Please print the entries exactly, omitting each image.

::: Material for this task

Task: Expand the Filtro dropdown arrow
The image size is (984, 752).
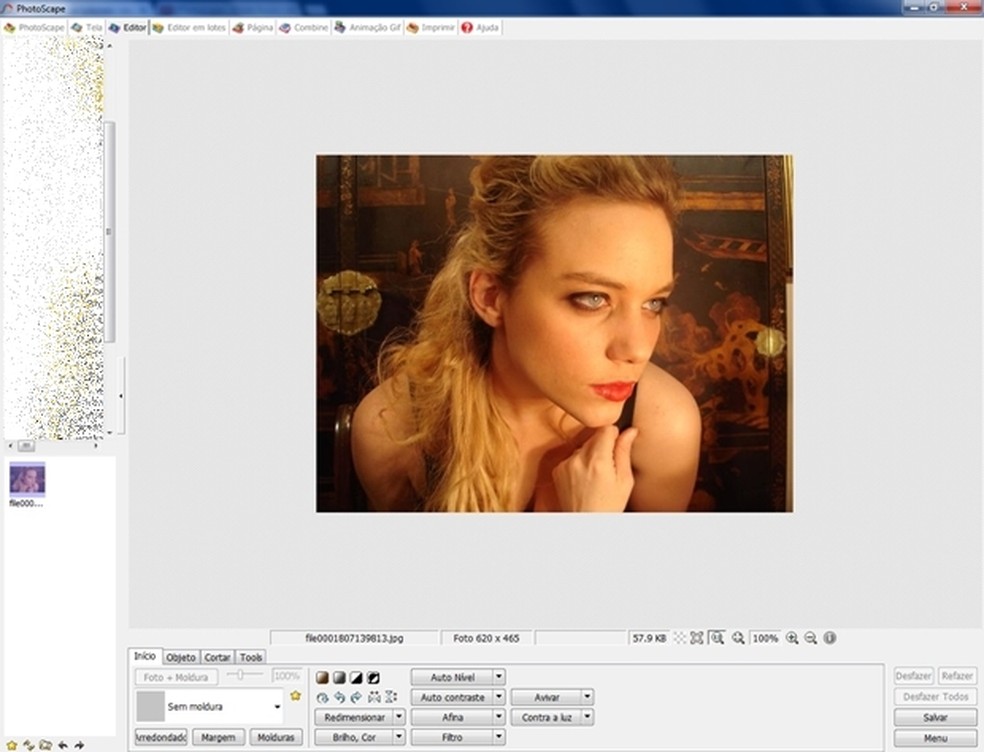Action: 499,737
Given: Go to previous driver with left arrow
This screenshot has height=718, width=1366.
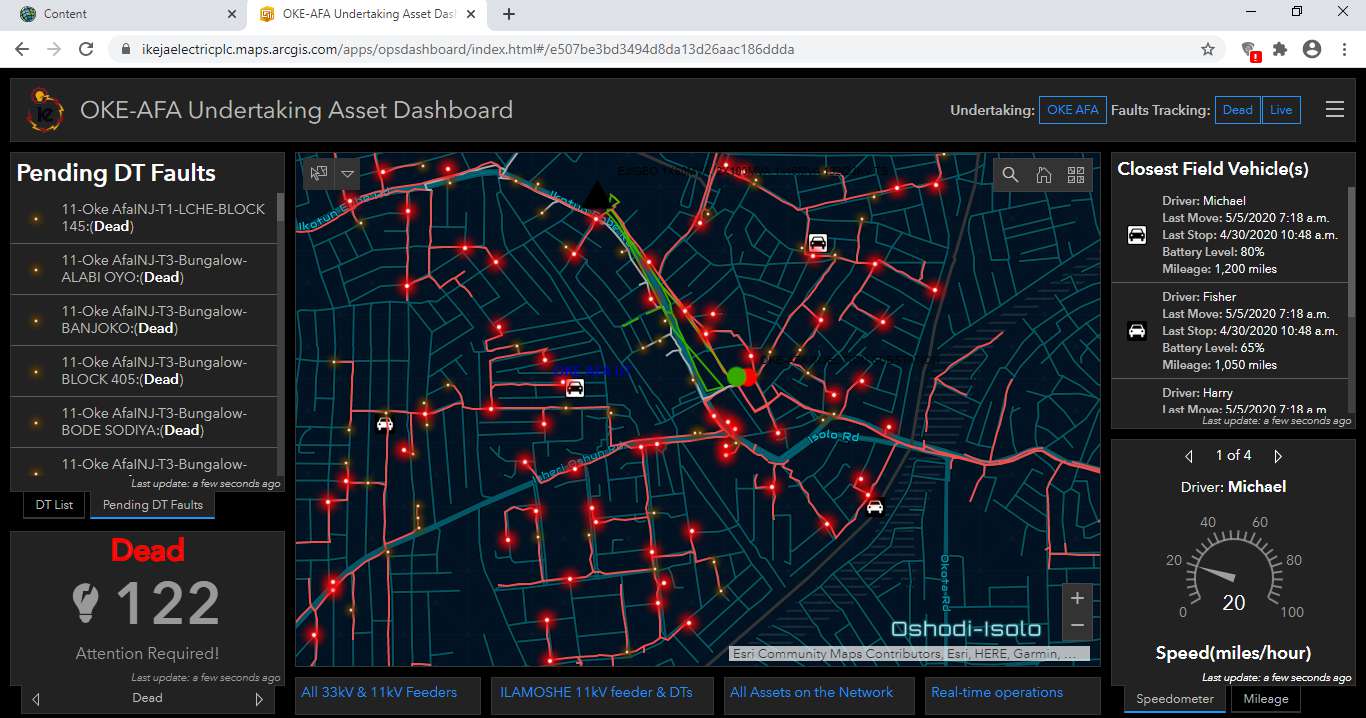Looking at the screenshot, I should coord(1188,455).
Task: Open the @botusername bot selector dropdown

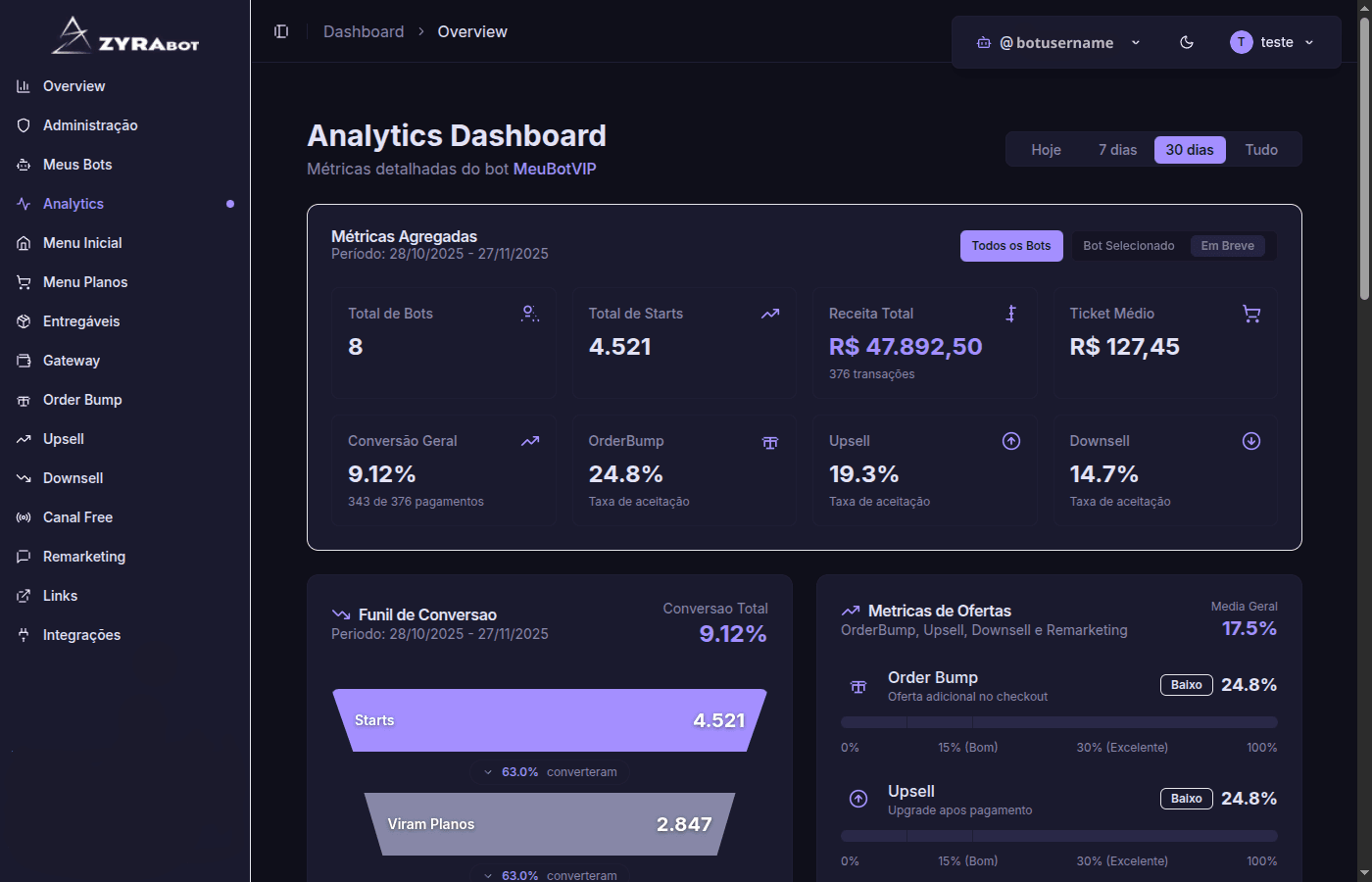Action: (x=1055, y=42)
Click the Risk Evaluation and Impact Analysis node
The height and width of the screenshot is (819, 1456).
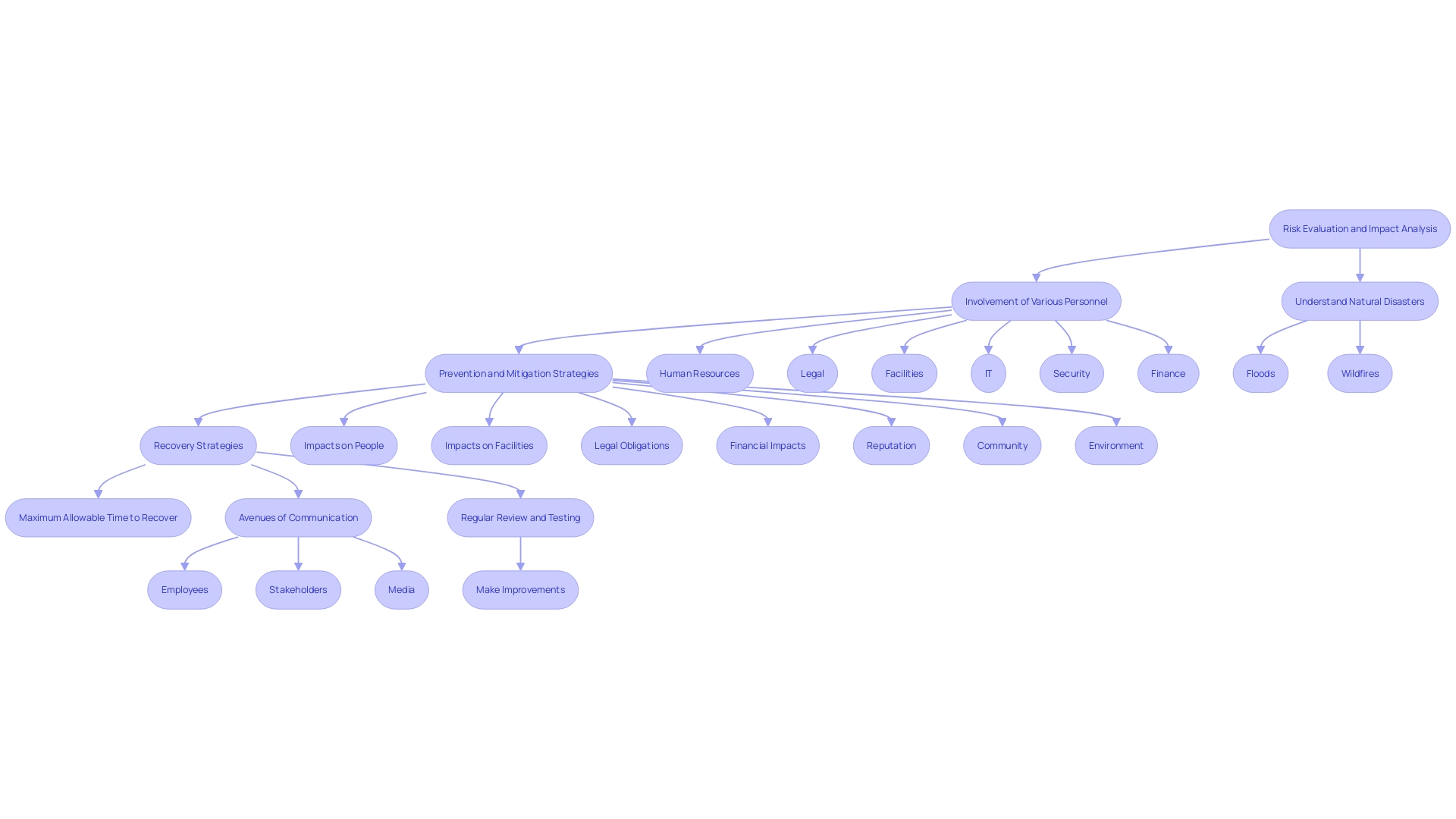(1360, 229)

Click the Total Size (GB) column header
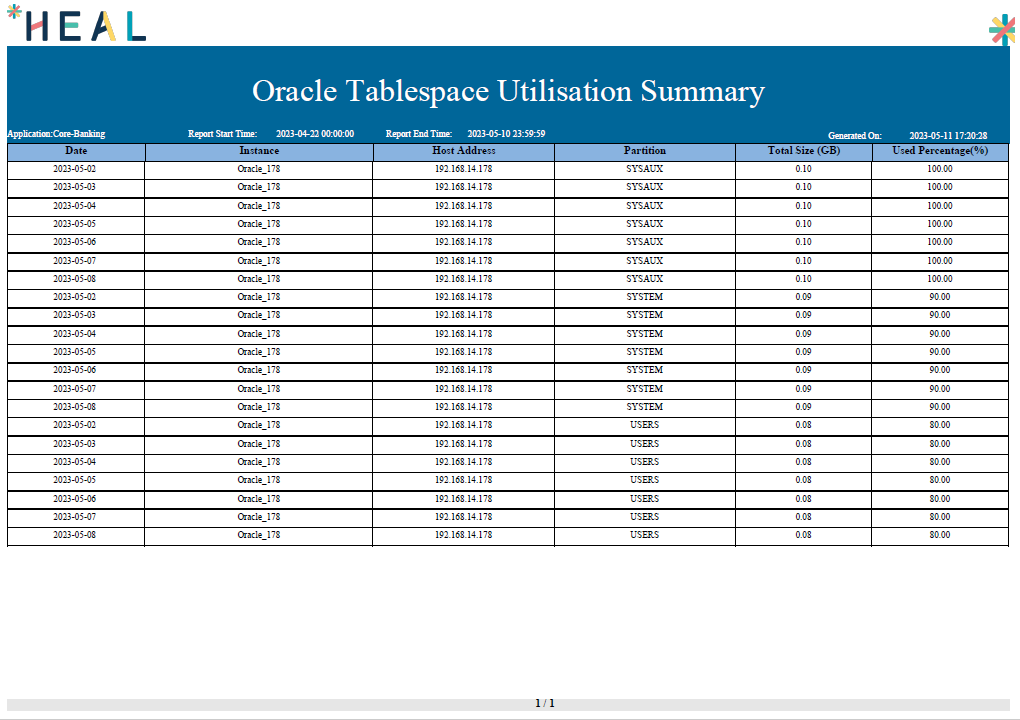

::::::

### Solution below
Task: Expand the Filtro dropdown arrow
The image size is (984, 752).
Action: 499,737
Given: Go to previous driver with left arrow
This screenshot has height=718, width=1366.
Looking at the screenshot, I should coord(1188,455).
Task: Open the @botusername bot selector dropdown

Action: (x=1055, y=42)
Click the Risk Evaluation and Impact Analysis node
The height and width of the screenshot is (819, 1456).
(1360, 229)

Click the Total Size (GB) column header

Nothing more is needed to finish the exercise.